Россию иногда воспринимают как «кузину» Запада: этому способствуют былые династические связи между Романовыми и Виндзорами, а также подобные связи с Западом иных древних родов России. Поэтому интерпретации, посылки и характеристики из дискурса русской истории (и связанные с этим предрасположенности, симпатии, влияния) в такой огромной степени использовались западной культурой, что за их совокупностью русское агрессивное самоутверждение сделалось почти невидимым. Только тот факт, что даже в постколониальные времена в западных университетах практически отсутствует русский империализм как предмет изучения, свидетельствует о степени риторического успеха, которого достигла Россия. Поэтому Центральная и Восточная Европа, Сибирь, Средняя Азия и земли на берегах Черного и Каспийского морей являются, по сути, белыми пятнами на постколониальной карте мира, а их географию и культуру относят к «Российской империи», «Советскому Союзу», «советскому блоку» или «российской сфере влияния». Ведущий американский советолог из Принстонского университета Стивен Коен (Stephen Cohen) стал известен своим высказыванием о том, что Михаил Горбачев самовластно организовал радикальные изменения в России и Восточной Европе. Поэтому Россия должна восстановить свое влияние в регионах, которые вынужденно покинула, что в конце концов она и сделает. Оскорбительные выдумки о том, что русские доминионы остались под властью Москвы добровольно, консервируются в таких выражениях, как «страны Варшавского договора», «коммунистические страны», «Россия и ее многочисленные национальности».
Постколониальные исследователи уже давно выявили все основные противоречия «Британского содружества», а вот относительно России подобный процесс еще даже не начался. Определенную роль здесь сыграло и наличие частичного согласия колонизированных народов на колониализацию, как это имело место и в колониях Запада в XIX в.

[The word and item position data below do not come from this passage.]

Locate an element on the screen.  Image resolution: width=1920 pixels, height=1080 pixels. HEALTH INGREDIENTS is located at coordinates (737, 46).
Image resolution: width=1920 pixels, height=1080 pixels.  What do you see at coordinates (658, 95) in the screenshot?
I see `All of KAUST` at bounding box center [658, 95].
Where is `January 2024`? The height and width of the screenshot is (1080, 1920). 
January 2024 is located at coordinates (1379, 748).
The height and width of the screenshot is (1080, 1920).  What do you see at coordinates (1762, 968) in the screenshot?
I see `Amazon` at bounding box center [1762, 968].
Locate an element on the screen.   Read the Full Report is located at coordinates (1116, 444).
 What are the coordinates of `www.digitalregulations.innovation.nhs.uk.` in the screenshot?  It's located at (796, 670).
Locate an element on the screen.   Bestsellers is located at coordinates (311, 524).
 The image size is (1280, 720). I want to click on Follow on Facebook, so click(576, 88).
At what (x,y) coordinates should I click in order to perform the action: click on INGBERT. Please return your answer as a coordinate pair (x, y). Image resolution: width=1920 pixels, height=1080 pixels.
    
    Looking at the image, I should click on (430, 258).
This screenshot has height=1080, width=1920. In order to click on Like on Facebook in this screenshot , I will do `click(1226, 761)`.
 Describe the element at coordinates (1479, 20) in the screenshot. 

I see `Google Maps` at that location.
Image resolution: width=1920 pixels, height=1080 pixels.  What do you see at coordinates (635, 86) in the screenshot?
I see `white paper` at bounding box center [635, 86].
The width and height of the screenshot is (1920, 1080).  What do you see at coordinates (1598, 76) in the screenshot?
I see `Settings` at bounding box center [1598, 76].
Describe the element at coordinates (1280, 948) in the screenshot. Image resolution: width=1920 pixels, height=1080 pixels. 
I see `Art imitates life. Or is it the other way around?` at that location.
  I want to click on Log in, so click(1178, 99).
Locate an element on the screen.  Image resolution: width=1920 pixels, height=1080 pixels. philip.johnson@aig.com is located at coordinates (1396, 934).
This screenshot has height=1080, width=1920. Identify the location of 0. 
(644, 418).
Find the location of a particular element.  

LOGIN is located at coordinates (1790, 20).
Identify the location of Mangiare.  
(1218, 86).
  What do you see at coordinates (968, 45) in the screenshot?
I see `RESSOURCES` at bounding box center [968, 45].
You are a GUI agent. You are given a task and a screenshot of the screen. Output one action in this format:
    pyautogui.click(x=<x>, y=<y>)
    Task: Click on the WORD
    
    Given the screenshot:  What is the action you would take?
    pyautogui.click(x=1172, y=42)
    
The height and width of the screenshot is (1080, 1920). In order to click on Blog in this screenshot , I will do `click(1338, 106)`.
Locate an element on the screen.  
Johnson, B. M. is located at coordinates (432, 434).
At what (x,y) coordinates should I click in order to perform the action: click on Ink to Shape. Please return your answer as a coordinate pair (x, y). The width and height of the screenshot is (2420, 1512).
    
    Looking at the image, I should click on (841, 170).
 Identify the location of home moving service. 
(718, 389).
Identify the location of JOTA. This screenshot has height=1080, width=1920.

В отличие от колониальных государств Запада, которые гарантировали своим титульным национальностям политические и экономические свободы, Россия получила доступ в круг европейских империй, имея социальную систему, которая привилегировала русскую культуру, но не российских граждан. При отсутствии социальных свобод в европейском смысле русские интеллектуалы постоянно нарекали, что их положение в империи не лучше, нежели у подчиненных народов. Эти жалобы пережили советскую эпоху, и их красноречиво подтверждает высказывание Александра Солженицына, которое мы приводили выше. Ситуация одинакового бесправия российских граждан и сегодня помогает метрополии не чувствовать своей вины по отношению к периферии. Ирония заключается в том, что диссидент Солженицын нашел большую и готовую его слушать аудиторию на Западе лишь потому, что Россия была огромной военной и риторической империей. Многие люди до него пытались привлечь внимание Запада к феномену ГУЛАГа, но они не были вооружены имперским авторитетом и поэтому им не удалось произвести должного впечатления . Особое отношение к нему осталось незамеченным и самим Солженицыным, и его толкователями – это всего лишь один из множества примеров признания особых прав метрополии и притеснения периферии.